[Start of Document segment]

If you are creating a console project that doesn't support
MFC in Visual Studio, you will probably need to define
techlevel to 0:
#define PEK_TX_TECHLEVEL 0

In other cases it usually not necessary to define which "tech-level" 
to use, the code below should do this for you. However, 
if you need to this is the difference:

#define PEK_TX_TECHLEVEL 0
You should use this if you running on a none-Windows 
platform. This uses fstream internally to read and 
write files. If you want to change codepage you should 
call setlocal.

#define PEK_TX_TECHLEVEL 1
Use this on Windows if you don't use MFC. This calls 
Windows API directly to read and write files. If 
something couldn't be read/written a CTextFileException 
is thrown. Unicode in filenames are supported.

[End of Document segment]

Directive 1:
Alter the tech-level documentation, beginning at the words "If you are creating" and stopping after "call setlocal.", so that "console project" is replaced with "command-line project".
Directive 2:
Carry on the tech-level documentation after its final sentence, in the same manner.

[Start of Listing]

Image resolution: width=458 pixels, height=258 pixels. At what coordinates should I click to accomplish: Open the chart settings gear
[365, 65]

[End of Listing]
[Start of Listing]

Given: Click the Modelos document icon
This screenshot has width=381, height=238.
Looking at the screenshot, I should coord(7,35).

[End of Listing]
[Start of Listing]

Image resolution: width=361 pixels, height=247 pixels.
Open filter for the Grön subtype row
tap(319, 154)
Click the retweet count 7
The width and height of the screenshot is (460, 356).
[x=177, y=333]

[End of Listing]

Reply 1:
If you are creating a command-line project that doesn't support
MFC in Visual Studio, you will probably need to define
techlevel to 0:
#define PEK_TX_TECHLEVEL 0

In other cases it usually not necessary to define which "tech-level" 
to use, the code below should do this for you. However, 
if you need to this is the difference:

#define PEK_TX_TECHLEVEL 0
You should use this if you running on a none-Windows 
platform. This uses fstream internally to read and 
write files. If you want to change codepage you should 
call setlocal.

Reply 2:
Codepages are supported.

#define PEK_TX_TECHLEVEL 2
Use this when you are using MFC. This uses CFile 
internally to read and write files. If data can't be 
read/written, CFile will throw an exception. Codepages 
are supported. Unicode in filenames are supported.
CString is supported.

*/

#ifndef PEK_TX_TECHLEVEL

//Autodetect which "tech level" to use
#ifdef _MFC_VER
	#define	PEK_TX_TECHLEVEL 2
#else
#ifdef _WIN32
	#define	PEK_TX_TECHLEVEL 1
#else
	#define	PEK_TX_TECHLEVEL 0
#endif
#endif
#endif


#if PEK_TX_TECHLEVEL > 0
	/*
		In windows it's possible to use Unicode in filenames,
		in unix it's not possible (afaik). FILENAMECHAR is the 
		charactertype.
	  */
	#include <afx.h>

	#ifndef _UNICODE
		typedef char FILENAMECHAR;
	#else
		typedef wchar_t FILENAMECHAR;
	#endif
#else
	#include <fstream>
	typedef char FILENAMECHAR;
#endif

#include <string>
using namespace std;

class CTextFileBase
{
public:
	enum TEXTENCODING { ASCII, UNI16_BE, UNI16_LE, UTF_8 };

	CTextFileBase();
	~CTextFileBase();

	//Is the file open?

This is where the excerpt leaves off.